A novel Otago-led prediabetes pilot project has won an Excellence in Innovation award at the recent Hawke’s Bay District Health Board Health Awards.
The PIPI (prediabetes intervention package in primary care) project aims to prevent the progression of prediabetes through a primary care based programme of wellness that raises community awareness and encourages and supports people to make healthy lifestyle choices.
The project is being led by Otago’s Edgar Diabetes and Obesity Research Centre in partnership with Health Hawke’s Bay and Sport Hawke’s Bay and has seen the development, implementation and evaluation of a structured nutrition programme to prevent the progression of prediabetes to type 2 diabetes.
The PIPI Study was based around identifying those at risk, encouraging weight loss and offering continued support to these people in order to prevent diabetes, its complications and associated costs.
Practice nurses attended a six-hour intensive training course on nutritional management of prediabetes and were given a host of resources to support their work during the pilot.

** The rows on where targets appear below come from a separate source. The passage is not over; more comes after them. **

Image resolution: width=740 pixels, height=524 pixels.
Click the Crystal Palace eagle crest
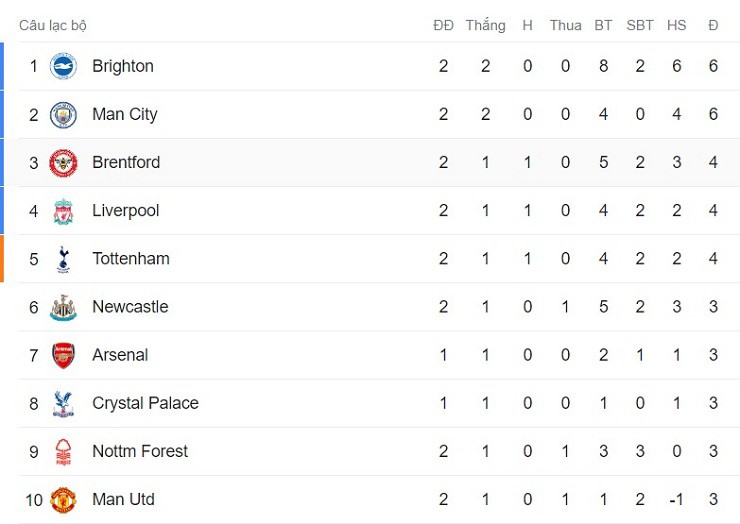click(x=63, y=403)
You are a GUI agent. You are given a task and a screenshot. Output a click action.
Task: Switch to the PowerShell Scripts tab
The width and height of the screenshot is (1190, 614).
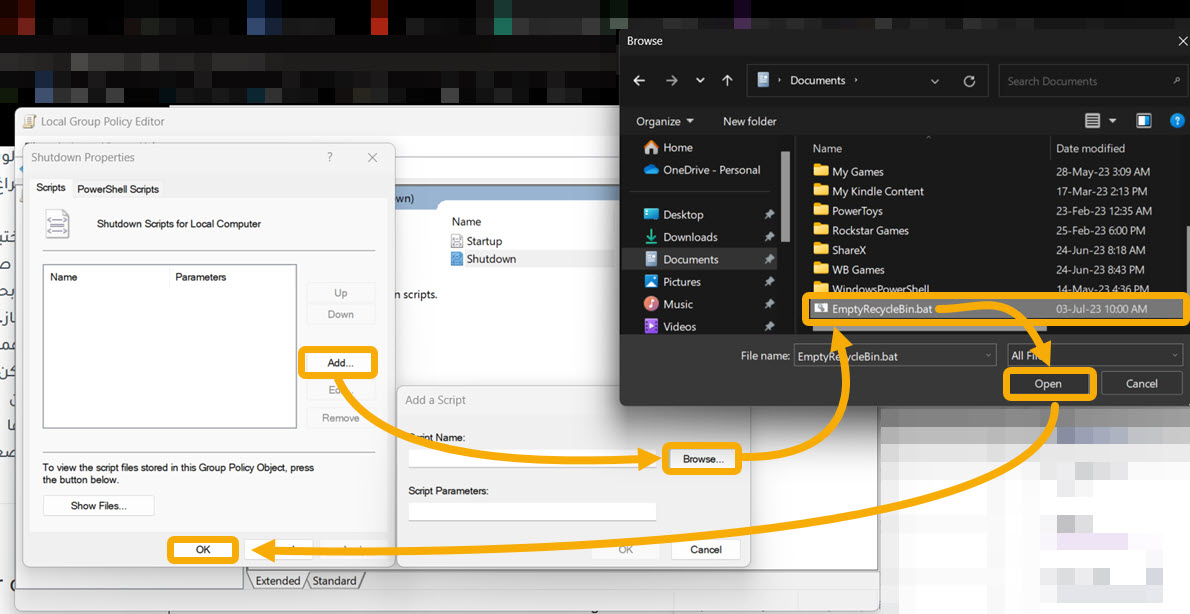[118, 189]
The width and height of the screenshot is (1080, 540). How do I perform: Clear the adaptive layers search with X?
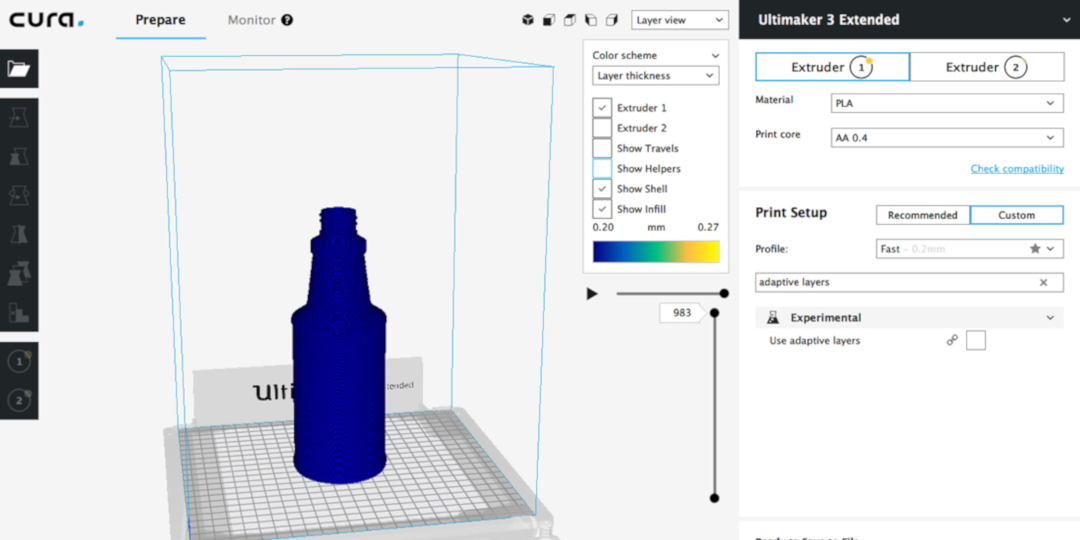tap(1043, 283)
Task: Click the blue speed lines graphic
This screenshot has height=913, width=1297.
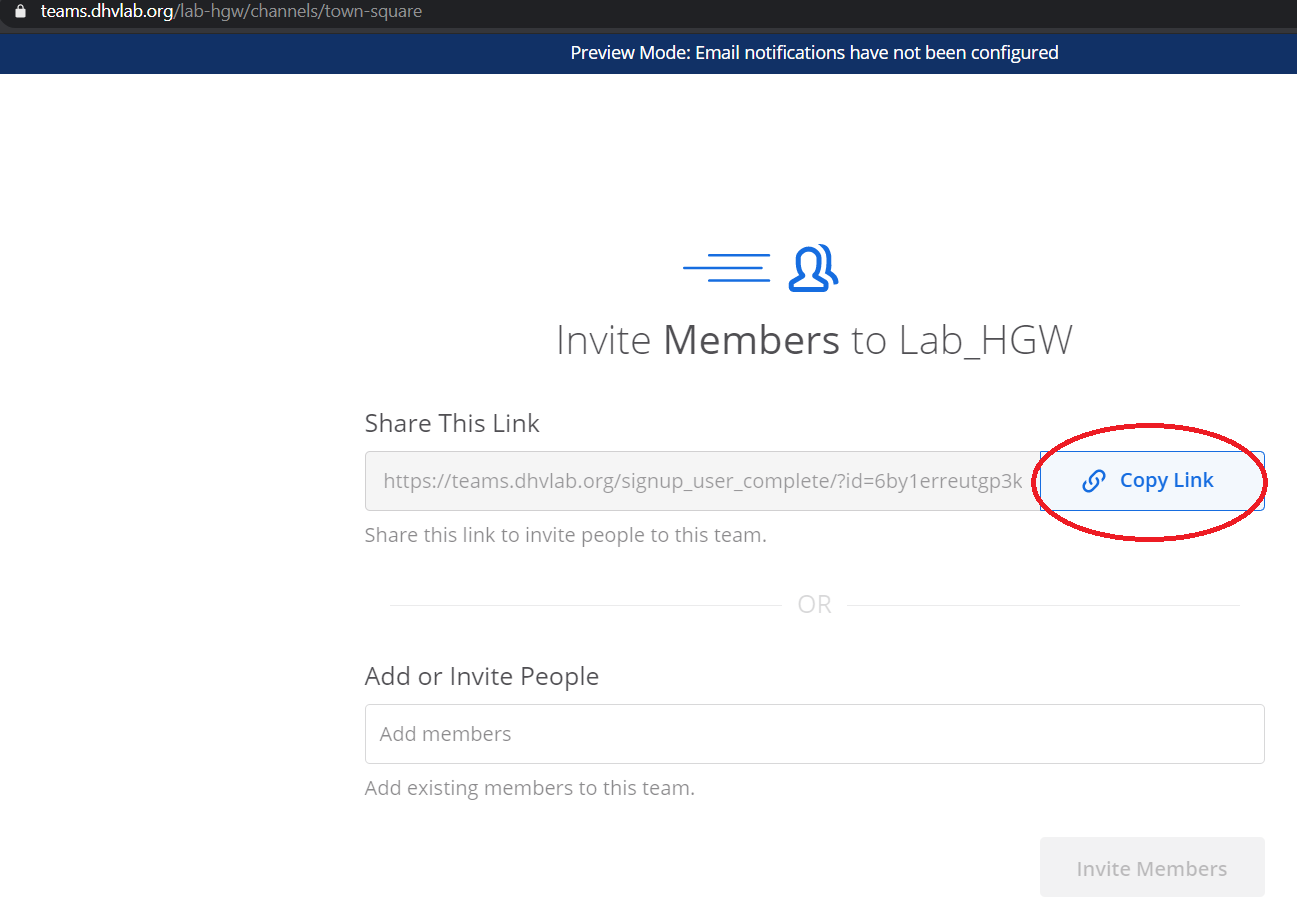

"The award is the culmination of a great collaborative team effort, particularly the dedication of the practice nurses, who capably implemented the intervention within busy primary care practices."

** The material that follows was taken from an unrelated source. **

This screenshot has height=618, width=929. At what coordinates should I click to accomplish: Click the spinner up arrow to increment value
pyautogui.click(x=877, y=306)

Recently diagnosed prediabetes patients were offered dedicated time with their practice nurse, who provided structured nutritional advice for the management of prediabetes so that they were empowered and able to make sensible dietary choices. The intervention was implemented at four sites in Napier and the outcome was compared with four control sites delivering ‘usual care’ in Hastings. Comparisons between the intervention group and control group saw the intervention group lose more weight.
With 26 percent of New Zealanders aged 15 years and over categorised as having prediabetes, and the national annual expenditure costs of diabetic medicines and monitoring estimated at over $66 million, the PIPI project is hugely worthwhile.

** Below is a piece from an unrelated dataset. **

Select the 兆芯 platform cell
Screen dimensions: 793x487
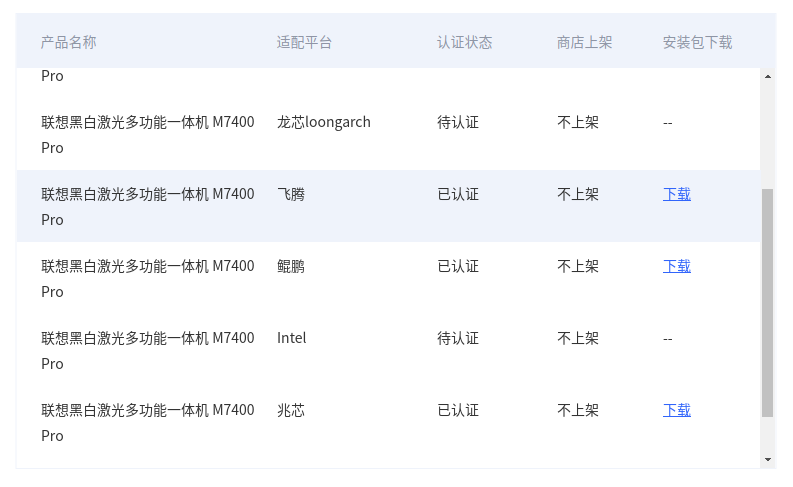[291, 410]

Hawke’s Bay District Health Board holds its awards annually to recognise excellence in health initiatives, collaboration, innovation and the efforts made in health to reduce inequity in the community. The awards are highly regarded and sought after, with over 50 entries into the seven categories this year.
The Innovation award recognises initiatives which have significantly changed the way the DHB works with patients, their whanau, within their teams and with others.
Lead researcher, Senior Research Fellow at the Edgar Diabetes and Obesity Research Centre, Dr Kirsten Coppell says receiving the award was “great news” as with quite a few entries in the same category they were not sure if they would win.
“The award is the culmination of a great collaborative team effort, particularly the dedication of the practice nurses, who capably implemented the intervention within busy primary care practices. The best reward was hearing about the positive impact on the health of participants and their whanau.”
The PIPI Study was made possible with funding from the Ministry of Health, the Hawke’s Bay Medical Research Foundation and the NZ Society for the Study of Diabetes.
Thanks to an HRC project grant the study now will seek to determine why some participants achieved normal blood glucose levels and others did not.